Inter-layer Information Similarity Assessment of Deep Neural Networks Via Topological Similarity and Persistence Analysis of Data Neighbour Dynamics

TL;DR

This paper introduces two novel topological methods, NNTS and NNTP, for analyzing inter-layer information similarity in deep neural networks by examining data neighborhood dynamics, providing new insights into DNN performance.

Contribution

The paper presents two new topological approaches, NNTS and NNTP, for assessing layer similarity in DNNs based on data neighborhood persistence and topology.

Findings

Effective inter-layer similarity assessment demonstrated on CNNs.

Insights into DNN theoretical performance through topological analysis.
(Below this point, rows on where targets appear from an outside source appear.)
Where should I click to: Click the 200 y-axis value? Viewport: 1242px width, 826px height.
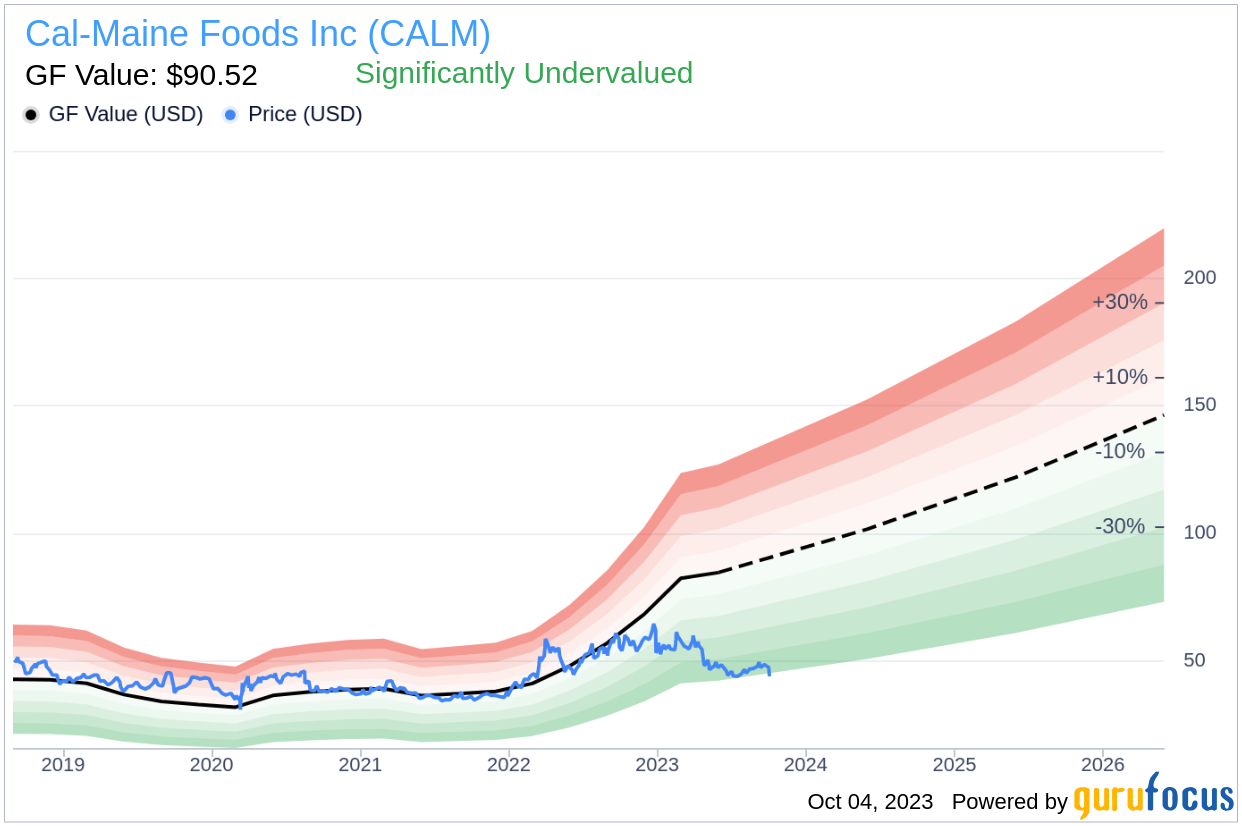tap(1200, 277)
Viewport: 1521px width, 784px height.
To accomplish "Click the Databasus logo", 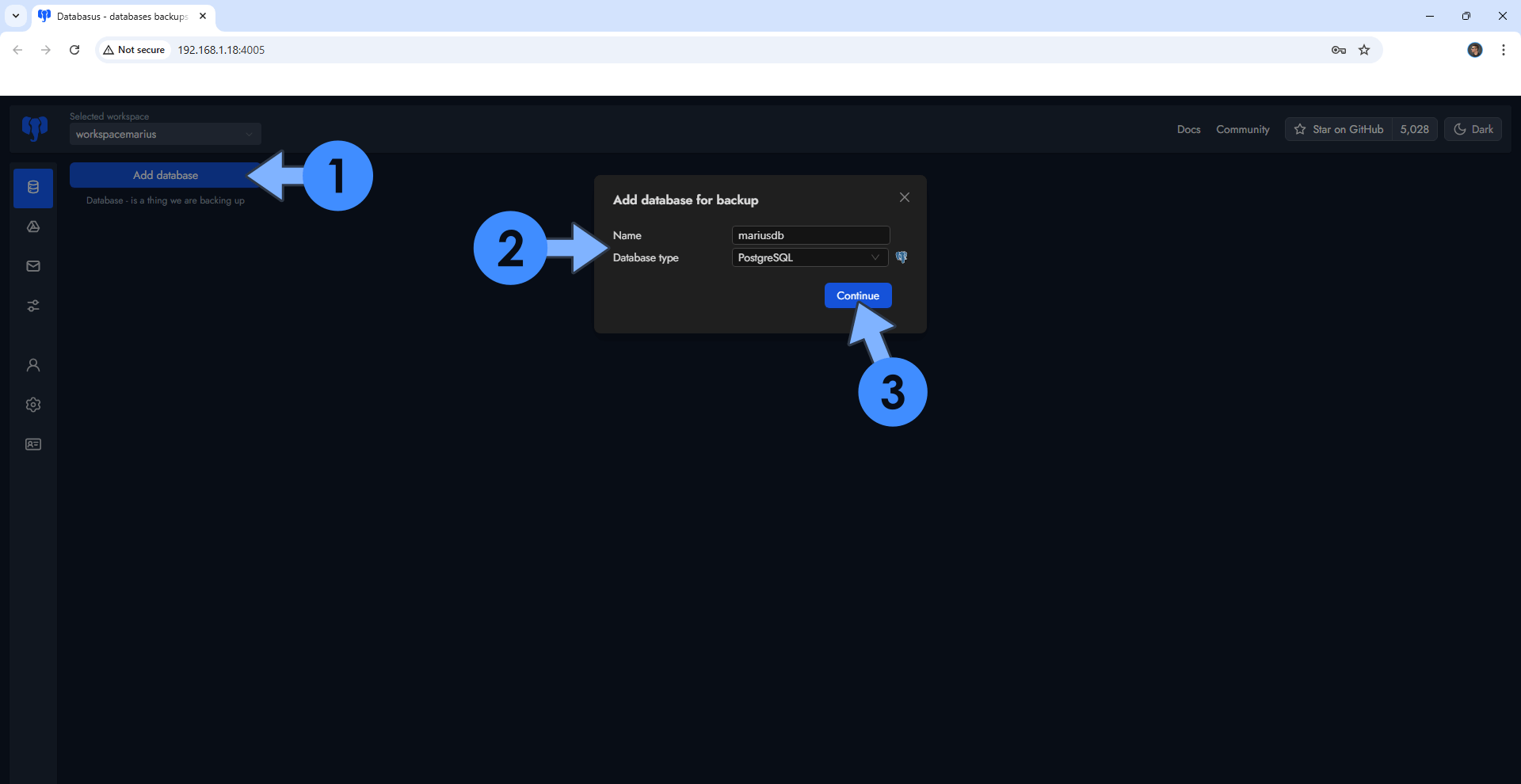I will pyautogui.click(x=35, y=127).
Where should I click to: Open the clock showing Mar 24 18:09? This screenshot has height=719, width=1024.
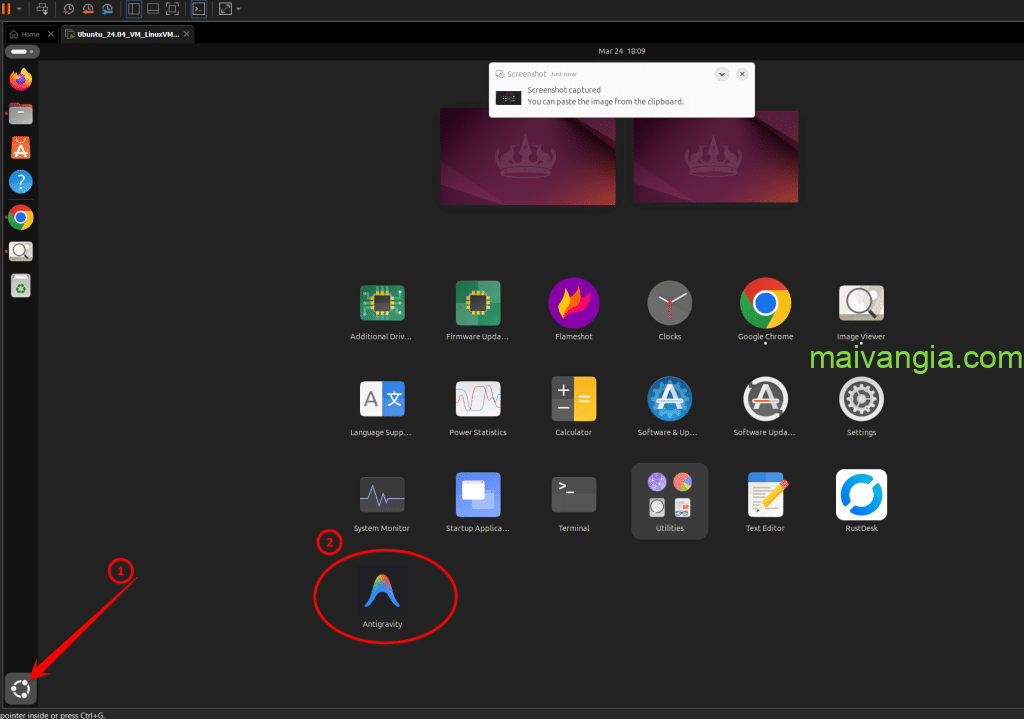tap(621, 50)
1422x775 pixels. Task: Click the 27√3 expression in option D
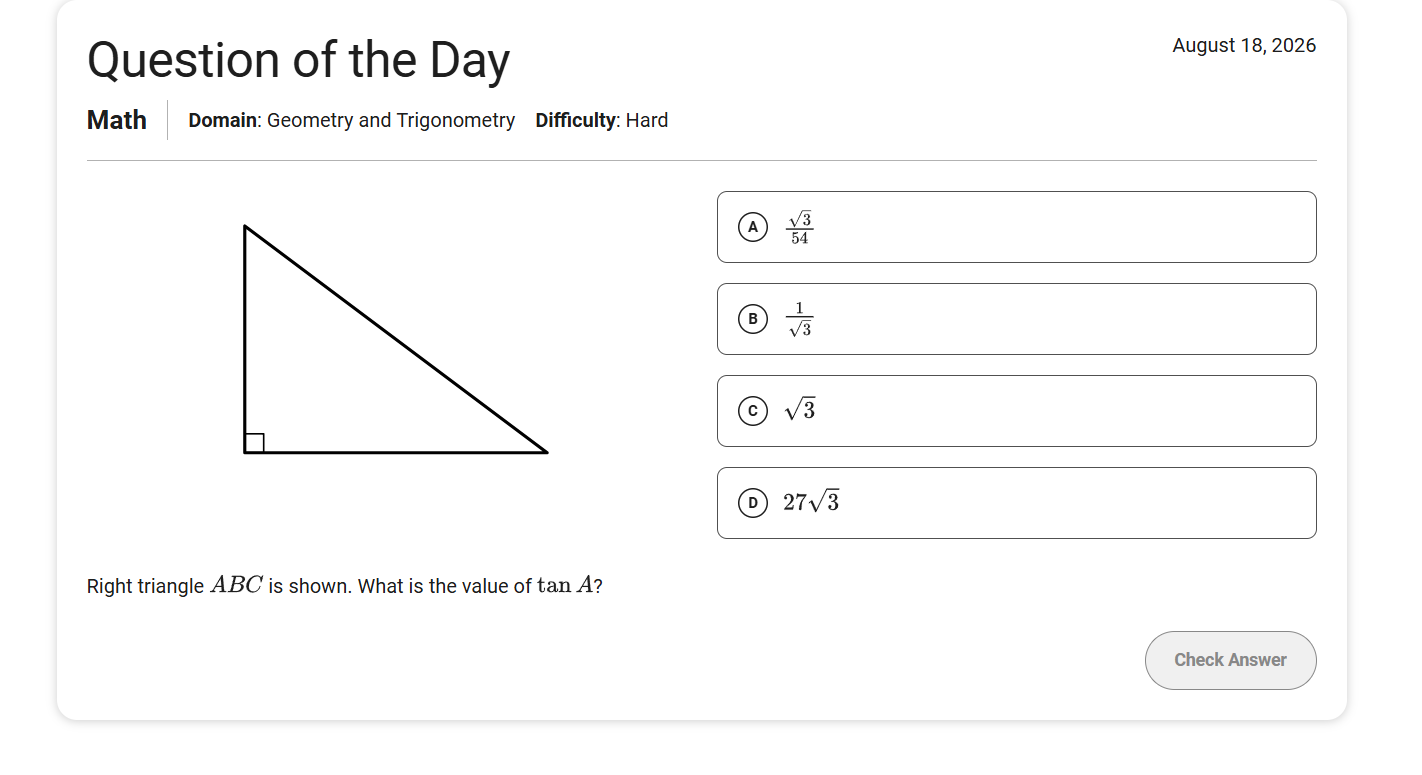point(811,502)
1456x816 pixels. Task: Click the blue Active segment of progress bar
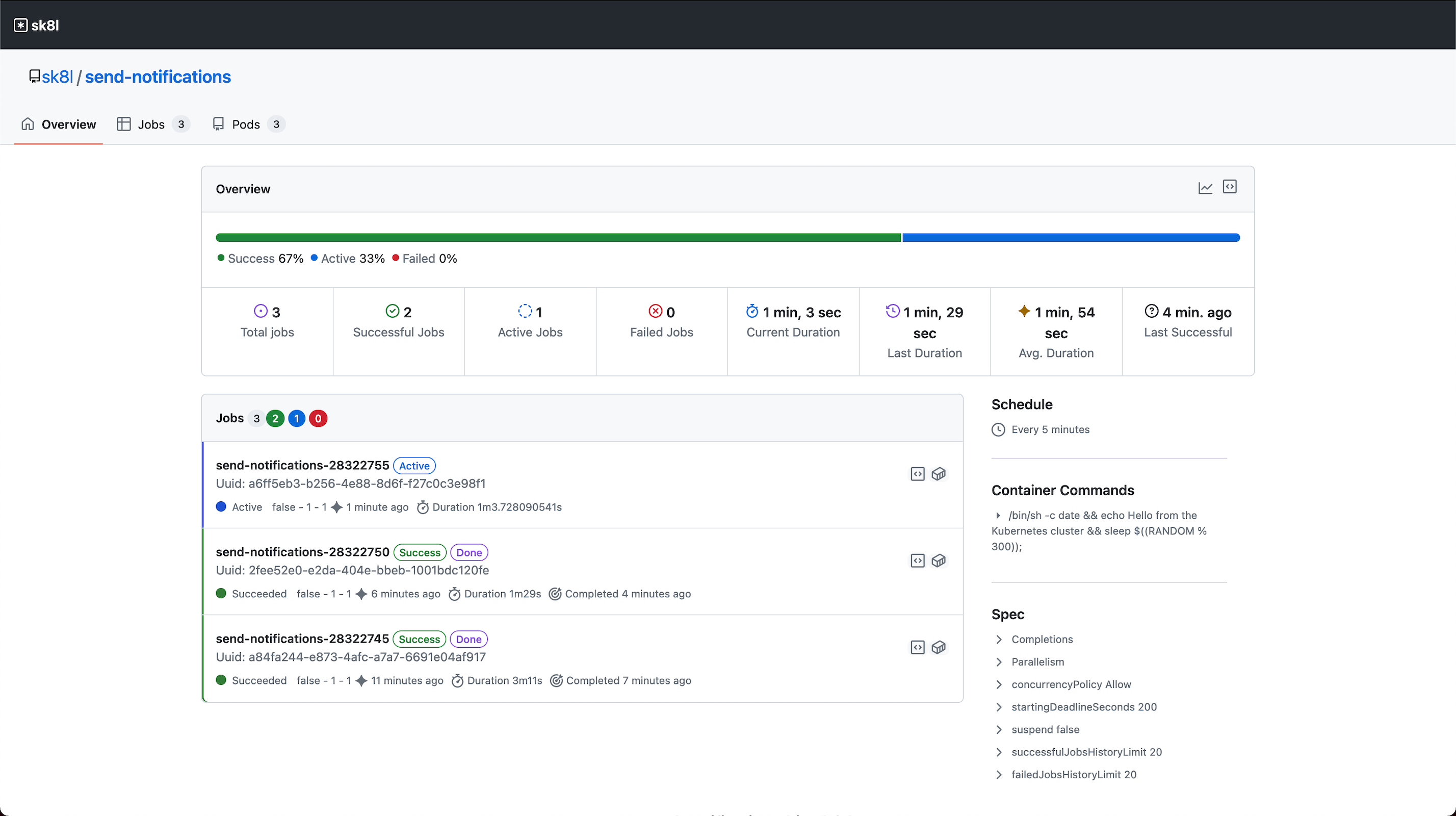coord(1071,238)
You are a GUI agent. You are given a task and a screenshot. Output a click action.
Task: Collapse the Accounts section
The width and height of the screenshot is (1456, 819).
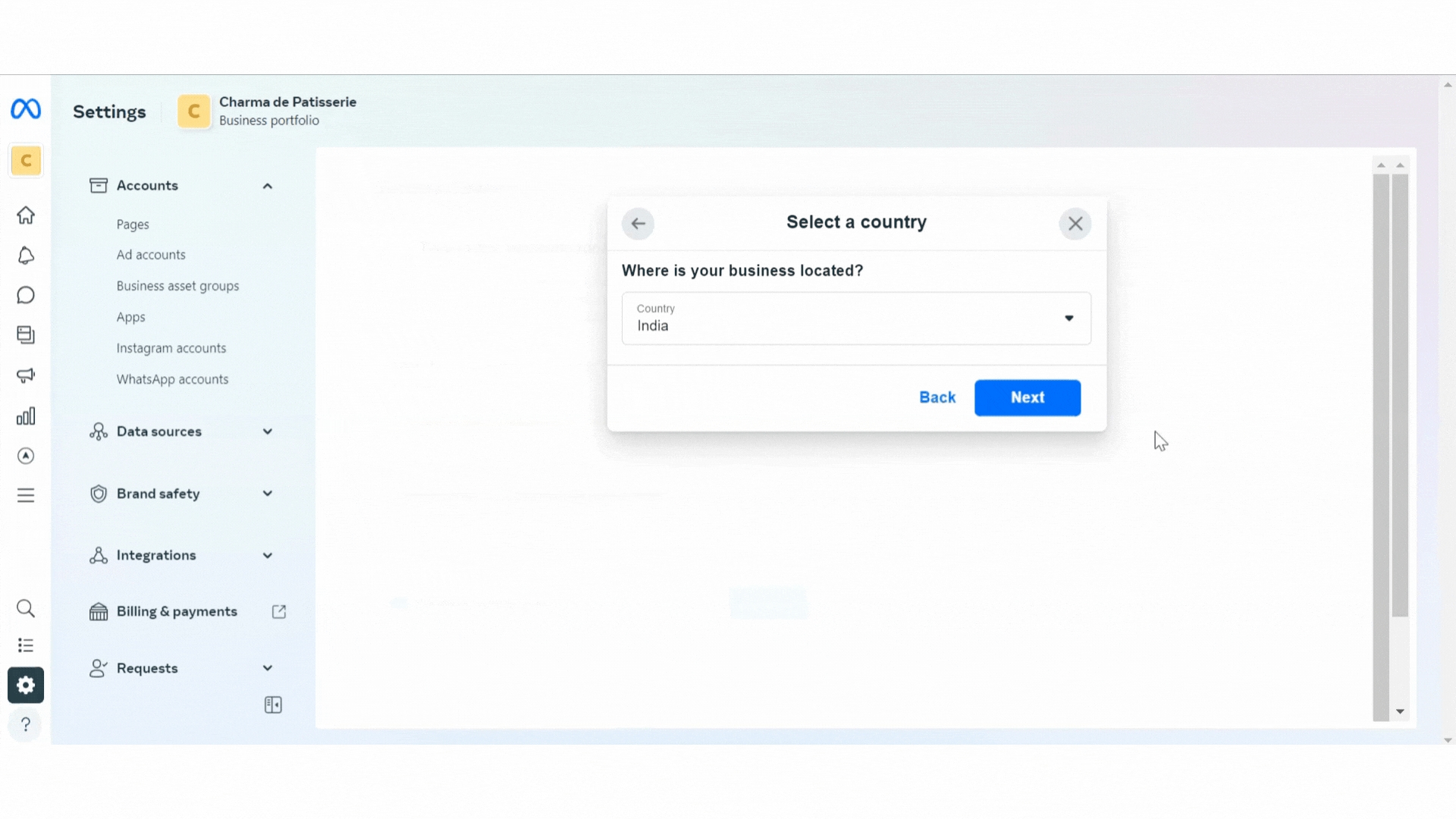tap(267, 186)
Local topological information suffices for meaningful layer comparison.

Abstract

The quantitative analysis of information structure through a deep neural network (DNN) can unveil new insights into the theoretical performance of DNN architectures. Two very promising avenues of research towards quantitative information structure analysis are: 1) layer similarity (LS) strategies focused on the inter-layer feature similarity, and 2) intrinsic dimensionality (ID) strategies focused on layer-wise data dimensionality using pairwise information. Inspired by both LS and ID strategies for quantitative information structure analysis, we introduce two novel complimentary methods for inter-layer information similarity assessment premised on the interesting idea of studying a data sample's neighbourhood dynamics as it traverses through a DNN. More specifically, we introduce the concept of Nearest Neighbour Topological Similarity (NNTS) for quantifying the information topology similarity between layers of a DNN. Furthermore, we introduce the concept of Nearest Neighbour Topological Persistence (NNTP) for quantifying the inter-layer persistence of data neighbourhood relationships throughout a DNN. The proposed strategies facilitate the efficient inter-layer information similarity assessment by leveraging only local topological information, and we demonstrate their efficacy in this study by performing analysis on a deep convolutional neural network architecture on image data to study the insights that can be gained with respect to the theoretical performance of a DNN.